* _EXERCISE GOAL_: A word-for-word copy of every entry below is required; the images do not belong in it.

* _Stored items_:
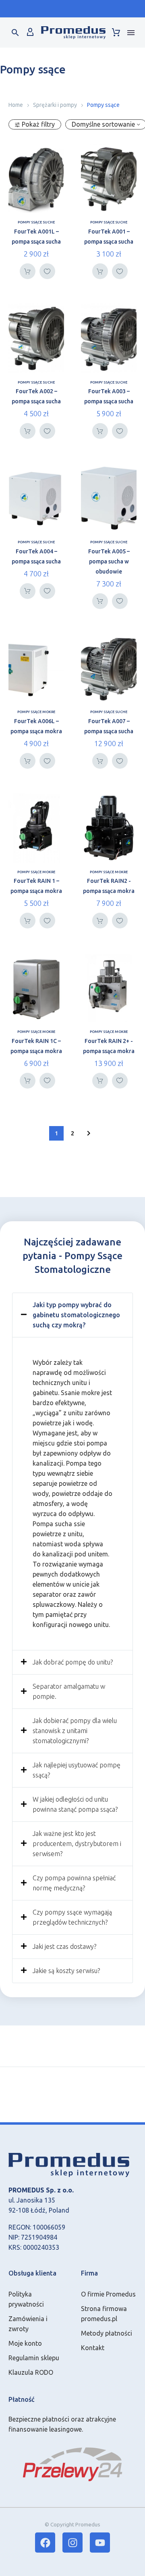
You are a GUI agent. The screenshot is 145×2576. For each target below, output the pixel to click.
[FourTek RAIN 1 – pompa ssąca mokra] (36, 828)
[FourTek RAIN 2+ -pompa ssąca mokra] (109, 987)
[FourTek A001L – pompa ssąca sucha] (36, 178)
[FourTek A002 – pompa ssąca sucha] (36, 338)
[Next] (88, 1133)
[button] (15, 33)
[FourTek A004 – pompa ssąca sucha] (36, 498)
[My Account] (30, 33)
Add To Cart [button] (27, 271)
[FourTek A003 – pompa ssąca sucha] (109, 338)
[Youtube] (100, 2542)
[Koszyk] (116, 33)
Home (15, 105)
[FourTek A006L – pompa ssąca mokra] (36, 668)
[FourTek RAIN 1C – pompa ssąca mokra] (36, 987)
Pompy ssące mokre (36, 712)
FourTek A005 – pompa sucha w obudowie (109, 561)
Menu (131, 33)
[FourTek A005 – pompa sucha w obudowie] (109, 498)
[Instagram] (72, 2542)
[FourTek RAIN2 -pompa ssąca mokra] (109, 828)
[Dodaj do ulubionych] (47, 271)
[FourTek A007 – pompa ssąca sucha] (109, 668)
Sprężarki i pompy (55, 105)
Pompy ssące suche (36, 222)
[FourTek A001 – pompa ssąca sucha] (109, 178)
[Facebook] (45, 2542)
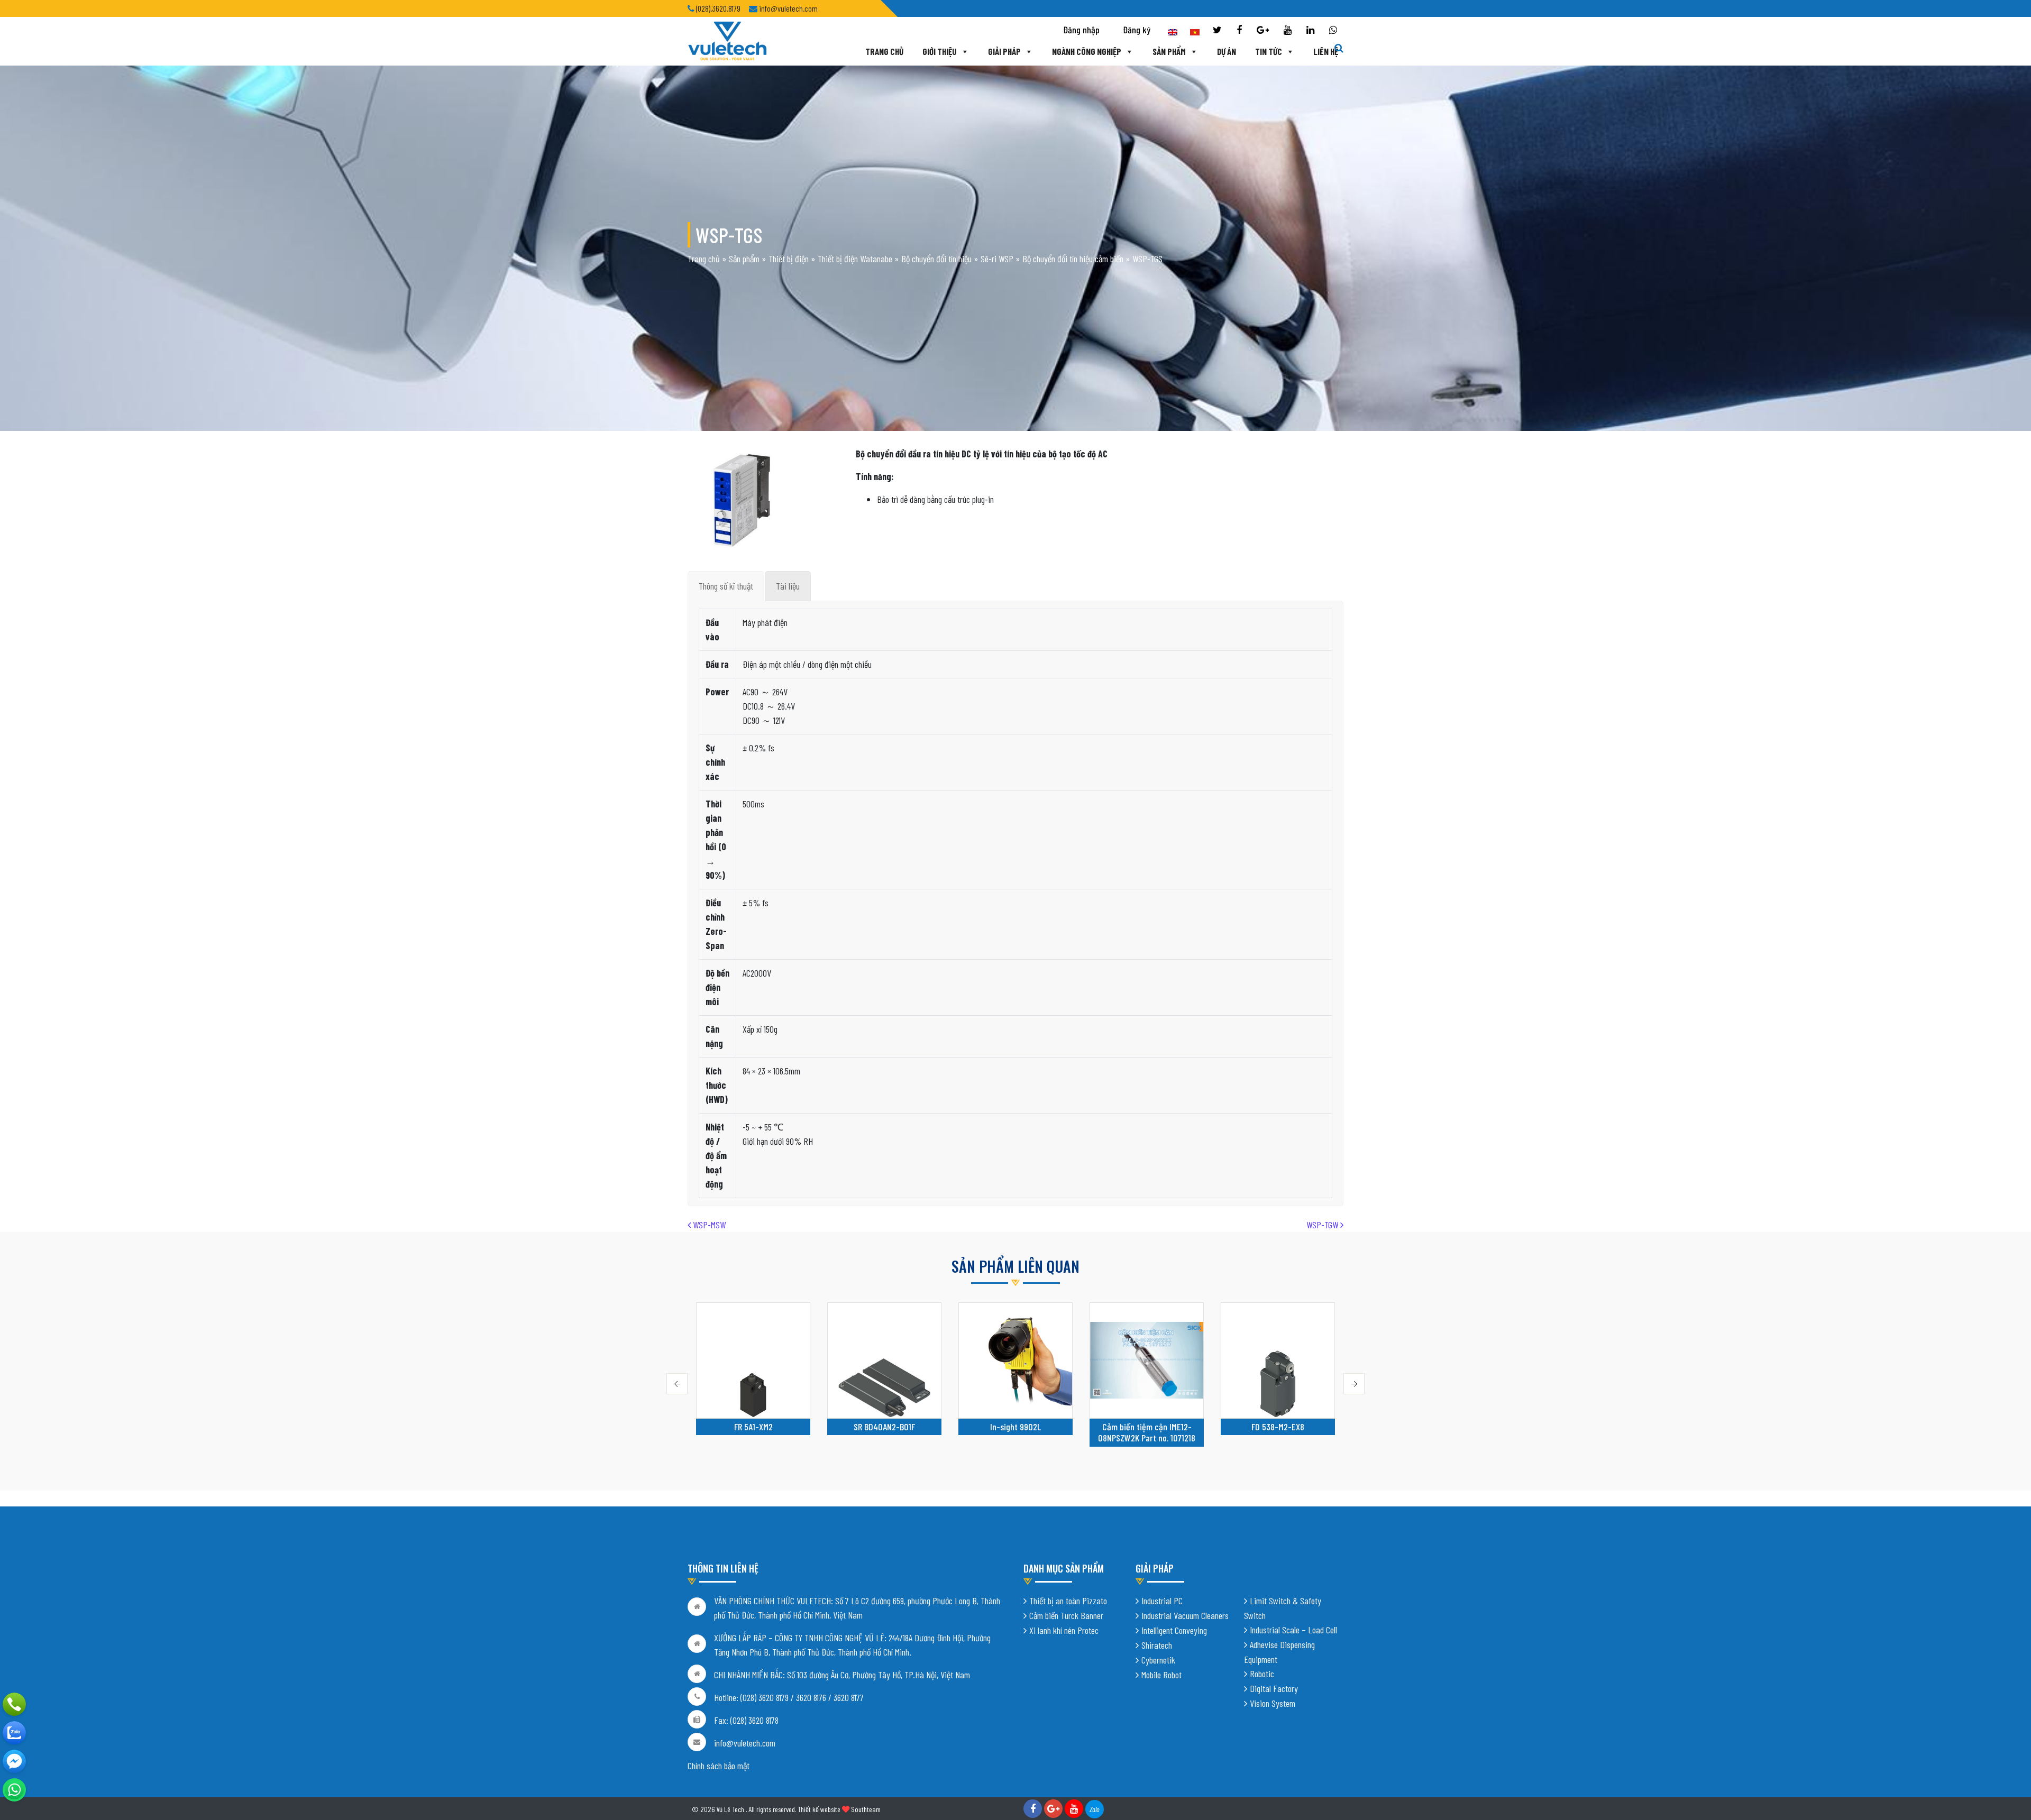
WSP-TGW (1323, 1224)
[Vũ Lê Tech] (727, 40)
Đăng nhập (1081, 29)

* _RESPONSE_:
You are a GUI agent. The screenshot is 145×2576. For each target below, output the pixel to click.
[FourTek RAIN 1 – pompa ssąca mokra] (36, 828)
[FourTek RAIN 2+ -pompa ssąca mokra] (109, 987)
[FourTek A001L – pompa ssąca sucha] (36, 178)
[FourTek A002 – pompa ssąca sucha] (36, 338)
[Next] (88, 1133)
[button] (15, 33)
[FourTek A004 – pompa ssąca sucha] (36, 498)
[My Account] (30, 33)
Add To Cart [button] (27, 271)
[FourTek A003 – pompa ssąca sucha] (109, 338)
[Youtube] (100, 2542)
[Koszyk] (116, 33)
Home (15, 105)
[FourTek A006L – pompa ssąca mokra] (36, 668)
[FourTek RAIN 1C – pompa ssąca mokra] (36, 987)
Pompy ssące mokre (36, 712)
FourTek A005 – pompa sucha w obudowie (109, 561)
Menu (131, 33)
[FourTek A005 – pompa sucha w obudowie] (109, 498)
[Instagram] (72, 2542)
[FourTek RAIN2 -pompa ssąca mokra] (109, 828)
[Dodaj do ulubionych] (47, 271)
[FourTek A007 – pompa ssąca sucha] (109, 668)
Sprężarki i pompy (55, 105)
Pompy ssące suche (36, 222)
[FourTek A001 – pompa ssąca sucha] (109, 178)
[Facebook] (45, 2542)
WSP-TGW (1323, 1224)
[Vũ Lê Tech] (727, 40)
Đăng nhập (1081, 29)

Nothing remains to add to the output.